_Exercise data_
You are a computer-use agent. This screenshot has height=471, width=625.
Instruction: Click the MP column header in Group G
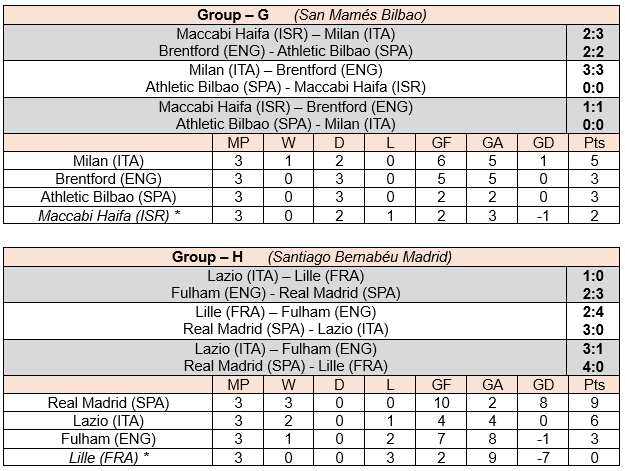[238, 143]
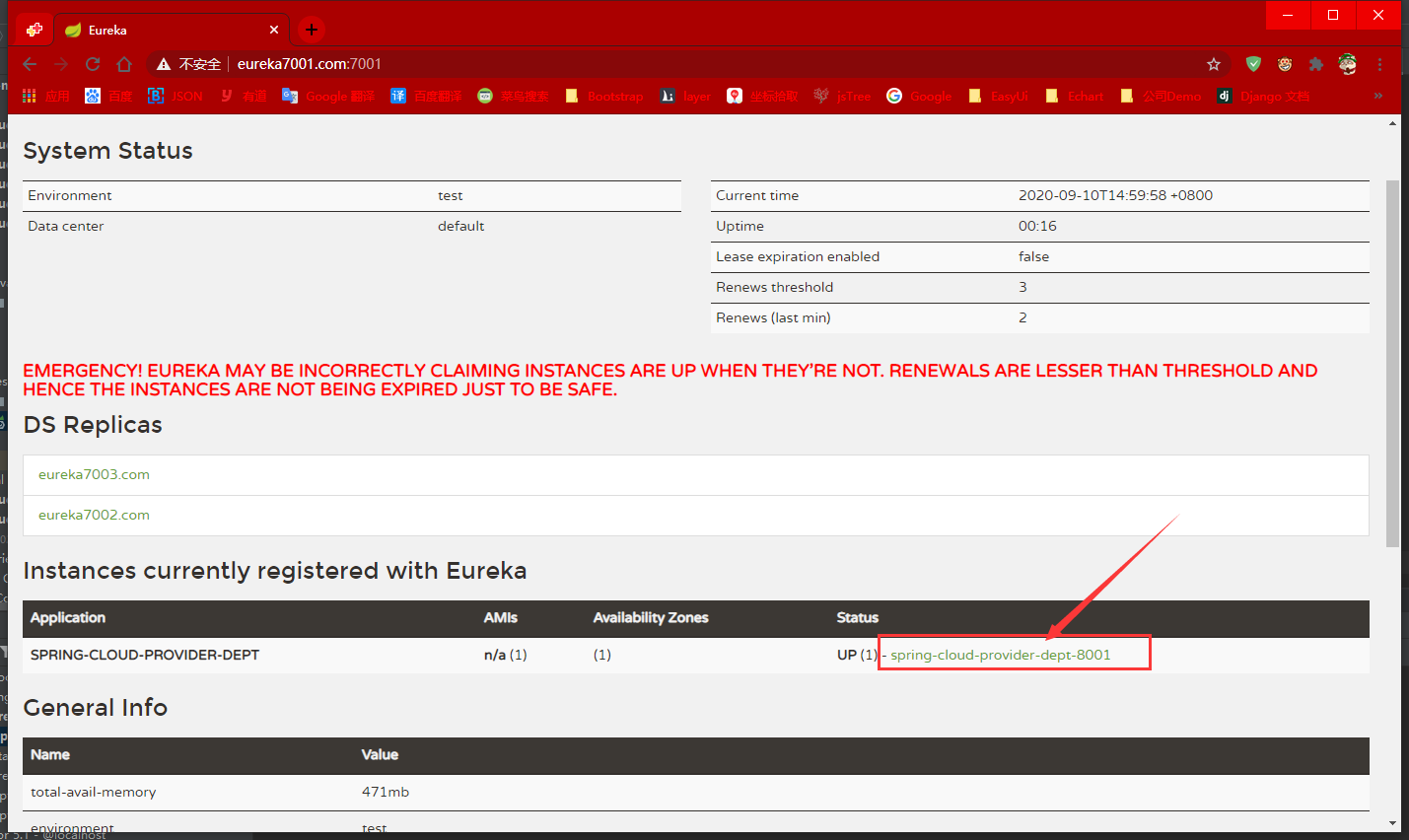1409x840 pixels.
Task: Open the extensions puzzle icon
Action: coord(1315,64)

_What needs to be done_
Without the images, write out all of the records exactly.

_Output_
You are a computer-use agent. This screenshot has height=471, width=625.
Instruction: Click the MP column header in Group G
[238, 143]
1409x840 pixels.
Task: Open the extensions puzzle icon
Action: coord(1315,64)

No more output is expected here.